— Work request —
Search the listing below, and show each line that includes the word "axis".

— Data to use —
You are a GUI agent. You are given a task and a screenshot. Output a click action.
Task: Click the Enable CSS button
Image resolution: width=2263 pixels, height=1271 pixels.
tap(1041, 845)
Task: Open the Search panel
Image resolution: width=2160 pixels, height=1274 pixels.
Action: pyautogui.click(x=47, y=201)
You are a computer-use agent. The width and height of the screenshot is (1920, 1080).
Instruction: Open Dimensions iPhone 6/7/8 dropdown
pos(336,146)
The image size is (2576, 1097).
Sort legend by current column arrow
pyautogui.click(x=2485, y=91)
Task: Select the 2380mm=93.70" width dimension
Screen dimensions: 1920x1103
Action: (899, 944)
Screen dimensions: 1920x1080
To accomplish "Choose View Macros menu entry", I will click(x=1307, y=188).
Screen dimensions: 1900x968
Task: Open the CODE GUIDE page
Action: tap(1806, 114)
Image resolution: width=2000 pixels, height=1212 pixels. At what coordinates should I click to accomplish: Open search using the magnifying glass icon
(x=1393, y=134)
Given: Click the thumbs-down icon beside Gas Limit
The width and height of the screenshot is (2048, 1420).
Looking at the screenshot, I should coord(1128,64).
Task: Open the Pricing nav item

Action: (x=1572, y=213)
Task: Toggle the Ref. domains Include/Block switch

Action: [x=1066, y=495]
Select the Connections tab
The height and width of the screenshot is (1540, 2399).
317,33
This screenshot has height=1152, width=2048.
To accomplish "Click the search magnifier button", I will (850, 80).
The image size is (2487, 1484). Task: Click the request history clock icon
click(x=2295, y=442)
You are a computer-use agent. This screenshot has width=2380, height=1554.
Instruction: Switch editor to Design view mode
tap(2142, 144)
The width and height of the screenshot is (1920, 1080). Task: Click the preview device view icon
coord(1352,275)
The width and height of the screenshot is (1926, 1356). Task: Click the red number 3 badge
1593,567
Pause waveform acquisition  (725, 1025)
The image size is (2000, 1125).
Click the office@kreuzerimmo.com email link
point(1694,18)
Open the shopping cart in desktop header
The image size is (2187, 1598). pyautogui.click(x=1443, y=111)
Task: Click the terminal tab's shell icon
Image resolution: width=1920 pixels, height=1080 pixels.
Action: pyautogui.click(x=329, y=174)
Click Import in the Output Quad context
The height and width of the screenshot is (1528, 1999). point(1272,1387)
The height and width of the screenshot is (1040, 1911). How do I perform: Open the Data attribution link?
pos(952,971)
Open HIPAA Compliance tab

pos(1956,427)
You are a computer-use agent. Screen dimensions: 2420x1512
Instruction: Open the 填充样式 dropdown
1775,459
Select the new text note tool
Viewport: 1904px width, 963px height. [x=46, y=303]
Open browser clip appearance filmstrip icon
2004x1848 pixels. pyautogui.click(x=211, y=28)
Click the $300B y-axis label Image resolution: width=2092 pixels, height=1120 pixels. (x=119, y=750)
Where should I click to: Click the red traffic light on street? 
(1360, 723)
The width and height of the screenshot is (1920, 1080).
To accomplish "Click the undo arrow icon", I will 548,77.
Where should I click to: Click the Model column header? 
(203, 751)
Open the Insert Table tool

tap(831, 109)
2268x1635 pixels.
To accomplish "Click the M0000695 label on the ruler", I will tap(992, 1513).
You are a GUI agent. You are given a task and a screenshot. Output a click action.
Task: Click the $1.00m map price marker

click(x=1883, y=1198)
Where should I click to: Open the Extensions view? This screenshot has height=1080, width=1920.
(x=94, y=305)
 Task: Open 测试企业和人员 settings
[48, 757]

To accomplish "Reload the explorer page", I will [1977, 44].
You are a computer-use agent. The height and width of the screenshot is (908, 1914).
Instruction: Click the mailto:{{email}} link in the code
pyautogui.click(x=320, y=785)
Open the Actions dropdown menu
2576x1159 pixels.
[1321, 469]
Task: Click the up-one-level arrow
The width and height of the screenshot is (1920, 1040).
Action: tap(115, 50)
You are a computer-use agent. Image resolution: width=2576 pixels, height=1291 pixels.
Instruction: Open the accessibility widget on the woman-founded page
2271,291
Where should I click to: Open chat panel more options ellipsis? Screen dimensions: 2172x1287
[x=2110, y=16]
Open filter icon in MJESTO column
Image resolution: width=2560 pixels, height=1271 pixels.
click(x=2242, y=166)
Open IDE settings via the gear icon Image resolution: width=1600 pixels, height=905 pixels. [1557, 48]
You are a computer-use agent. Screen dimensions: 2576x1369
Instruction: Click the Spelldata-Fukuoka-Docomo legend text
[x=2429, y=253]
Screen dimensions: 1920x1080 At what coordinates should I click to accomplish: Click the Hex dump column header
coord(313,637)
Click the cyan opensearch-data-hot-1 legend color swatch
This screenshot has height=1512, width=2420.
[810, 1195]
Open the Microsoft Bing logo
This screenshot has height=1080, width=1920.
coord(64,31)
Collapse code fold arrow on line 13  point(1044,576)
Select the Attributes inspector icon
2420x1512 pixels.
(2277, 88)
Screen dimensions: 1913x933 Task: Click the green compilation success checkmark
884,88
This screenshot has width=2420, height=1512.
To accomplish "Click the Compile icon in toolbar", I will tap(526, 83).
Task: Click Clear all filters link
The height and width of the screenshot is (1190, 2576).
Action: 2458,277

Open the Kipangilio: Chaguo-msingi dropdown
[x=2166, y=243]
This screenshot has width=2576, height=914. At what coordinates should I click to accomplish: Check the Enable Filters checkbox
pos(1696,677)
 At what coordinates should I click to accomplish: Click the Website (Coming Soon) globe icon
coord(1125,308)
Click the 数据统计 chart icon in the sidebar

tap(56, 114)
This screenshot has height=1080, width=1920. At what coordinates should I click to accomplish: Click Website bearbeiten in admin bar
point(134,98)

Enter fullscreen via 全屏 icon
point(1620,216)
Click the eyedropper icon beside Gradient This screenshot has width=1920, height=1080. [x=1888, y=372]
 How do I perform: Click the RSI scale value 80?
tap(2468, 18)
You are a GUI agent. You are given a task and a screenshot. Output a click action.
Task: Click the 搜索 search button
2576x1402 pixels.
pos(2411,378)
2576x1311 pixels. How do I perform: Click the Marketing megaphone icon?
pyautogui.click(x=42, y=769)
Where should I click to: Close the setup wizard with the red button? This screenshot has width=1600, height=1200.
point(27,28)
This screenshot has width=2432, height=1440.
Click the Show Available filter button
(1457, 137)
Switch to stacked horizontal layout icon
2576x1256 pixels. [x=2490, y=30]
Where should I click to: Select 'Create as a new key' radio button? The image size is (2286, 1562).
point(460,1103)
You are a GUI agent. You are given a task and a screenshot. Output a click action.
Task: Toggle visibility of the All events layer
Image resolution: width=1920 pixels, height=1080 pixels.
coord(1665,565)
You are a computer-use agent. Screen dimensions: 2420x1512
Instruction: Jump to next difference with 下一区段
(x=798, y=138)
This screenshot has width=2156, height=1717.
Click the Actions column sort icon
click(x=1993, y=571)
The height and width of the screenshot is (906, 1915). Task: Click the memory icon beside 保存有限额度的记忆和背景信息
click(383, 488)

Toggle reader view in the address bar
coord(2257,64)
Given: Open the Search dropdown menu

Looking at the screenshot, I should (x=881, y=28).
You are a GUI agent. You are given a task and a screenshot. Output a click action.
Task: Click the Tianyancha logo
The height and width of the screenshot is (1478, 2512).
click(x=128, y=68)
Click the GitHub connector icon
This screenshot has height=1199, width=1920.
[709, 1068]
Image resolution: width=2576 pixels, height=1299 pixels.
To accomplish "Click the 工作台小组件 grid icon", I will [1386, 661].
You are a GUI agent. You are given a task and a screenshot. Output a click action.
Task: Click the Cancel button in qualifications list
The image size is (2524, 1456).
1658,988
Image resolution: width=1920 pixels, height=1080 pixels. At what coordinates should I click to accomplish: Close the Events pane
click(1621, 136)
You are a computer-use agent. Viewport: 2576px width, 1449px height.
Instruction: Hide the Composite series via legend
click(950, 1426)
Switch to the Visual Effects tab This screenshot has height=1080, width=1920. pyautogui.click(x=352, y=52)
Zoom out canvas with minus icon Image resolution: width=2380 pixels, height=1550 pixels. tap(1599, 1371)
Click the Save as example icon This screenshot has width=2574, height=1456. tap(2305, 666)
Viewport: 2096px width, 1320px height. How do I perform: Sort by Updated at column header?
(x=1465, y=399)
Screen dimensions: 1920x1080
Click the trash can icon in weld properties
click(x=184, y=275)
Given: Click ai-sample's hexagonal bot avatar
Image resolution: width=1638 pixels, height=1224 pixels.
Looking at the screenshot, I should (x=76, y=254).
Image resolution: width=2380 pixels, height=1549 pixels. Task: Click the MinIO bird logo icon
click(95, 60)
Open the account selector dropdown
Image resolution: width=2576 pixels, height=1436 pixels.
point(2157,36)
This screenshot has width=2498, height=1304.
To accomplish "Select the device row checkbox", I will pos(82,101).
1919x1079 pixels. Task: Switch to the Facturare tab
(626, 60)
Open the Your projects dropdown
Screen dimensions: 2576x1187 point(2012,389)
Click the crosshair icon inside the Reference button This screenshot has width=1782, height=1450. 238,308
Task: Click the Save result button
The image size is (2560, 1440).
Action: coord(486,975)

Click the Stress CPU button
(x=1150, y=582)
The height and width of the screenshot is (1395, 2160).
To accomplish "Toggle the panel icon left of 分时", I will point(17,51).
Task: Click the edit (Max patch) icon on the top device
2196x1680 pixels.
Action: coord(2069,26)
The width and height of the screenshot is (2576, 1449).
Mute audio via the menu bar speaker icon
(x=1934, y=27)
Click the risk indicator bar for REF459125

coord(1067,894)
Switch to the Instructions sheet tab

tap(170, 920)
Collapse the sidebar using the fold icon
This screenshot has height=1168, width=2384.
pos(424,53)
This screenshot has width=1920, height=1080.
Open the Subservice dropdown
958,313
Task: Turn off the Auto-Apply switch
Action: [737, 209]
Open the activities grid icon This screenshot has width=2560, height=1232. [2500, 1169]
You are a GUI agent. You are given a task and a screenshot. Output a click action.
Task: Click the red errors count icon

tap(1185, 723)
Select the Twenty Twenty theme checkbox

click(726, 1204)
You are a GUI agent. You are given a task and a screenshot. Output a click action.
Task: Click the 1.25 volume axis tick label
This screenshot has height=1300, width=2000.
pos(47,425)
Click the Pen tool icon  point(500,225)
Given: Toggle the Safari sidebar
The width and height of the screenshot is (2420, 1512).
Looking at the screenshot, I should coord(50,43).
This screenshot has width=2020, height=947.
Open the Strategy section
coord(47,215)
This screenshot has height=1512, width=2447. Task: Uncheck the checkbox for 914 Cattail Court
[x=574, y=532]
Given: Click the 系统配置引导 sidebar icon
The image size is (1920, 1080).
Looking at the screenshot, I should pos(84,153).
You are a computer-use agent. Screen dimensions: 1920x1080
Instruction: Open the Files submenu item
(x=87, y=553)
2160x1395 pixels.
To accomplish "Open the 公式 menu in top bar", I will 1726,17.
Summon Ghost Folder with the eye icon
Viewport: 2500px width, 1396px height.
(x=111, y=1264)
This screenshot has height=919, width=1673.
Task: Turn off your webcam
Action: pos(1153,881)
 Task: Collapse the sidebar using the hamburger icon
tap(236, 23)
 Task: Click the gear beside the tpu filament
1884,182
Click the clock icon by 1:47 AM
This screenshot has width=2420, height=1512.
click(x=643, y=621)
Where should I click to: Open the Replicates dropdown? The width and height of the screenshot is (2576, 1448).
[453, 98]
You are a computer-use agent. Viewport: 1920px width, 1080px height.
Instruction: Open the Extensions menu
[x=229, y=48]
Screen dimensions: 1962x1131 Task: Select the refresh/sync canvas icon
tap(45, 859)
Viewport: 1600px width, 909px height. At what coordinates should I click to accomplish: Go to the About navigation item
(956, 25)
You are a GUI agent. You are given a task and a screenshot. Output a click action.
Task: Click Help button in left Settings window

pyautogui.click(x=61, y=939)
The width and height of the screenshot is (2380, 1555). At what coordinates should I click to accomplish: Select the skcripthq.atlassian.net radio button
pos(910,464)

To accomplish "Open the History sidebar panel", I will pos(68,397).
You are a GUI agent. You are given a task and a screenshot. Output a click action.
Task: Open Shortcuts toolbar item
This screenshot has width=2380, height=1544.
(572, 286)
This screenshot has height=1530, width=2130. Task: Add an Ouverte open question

— Task response —
Click the $300B y-axis label Image resolution: width=2092 pixels, height=1120 pixels. (x=119, y=750)
Task: Click the 1.25 volume axis tick label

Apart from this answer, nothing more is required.